The Landsat EVI observations of the growing season were categorized into two scenarios, as shown in Figure 5a–d. The first scenario, labeled S1 manipulation, represented the situation where the EVI observations were intentionally excluded during the periods of rapid green-up and senescence. This is depicted by small triangles. The second scenario, labeled S2 manipulation, depicted the condition where the EVI observations were purposely omitted around the date of the maximum EVI. This is represented by big circles. The S1 and S2 scenarios exemplified the instances of low-density Landsat EVI observation and irregular seasonal distributions, which are commonly observed at larger spatial scales [15,16]. For the validation of the DL, LTDG, and LTDG_DL methods, all Landsat EVI observations during the crop growing seasons were utilized.

———

▶ Exercise instructions
Summarize the Landsat EVI passage above in two sentences.

▶ Dataset extract
———

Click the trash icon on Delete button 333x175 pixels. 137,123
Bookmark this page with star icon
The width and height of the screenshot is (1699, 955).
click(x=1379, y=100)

———

▶ Full solution
Landsat EVI observations of the growing season were sorted into two scenarios: S1, in which observations were deliberately excluded during rapid green-up and senescence, and S2, in which observations were deliberately omitted around the date of maximum EVI. These scenarios exemplify low-density observation and irregular seasonal distributions common at larger spatial scales, while all growing-season observations were used to validate the DL, LTDG, and LTDG_DL methods.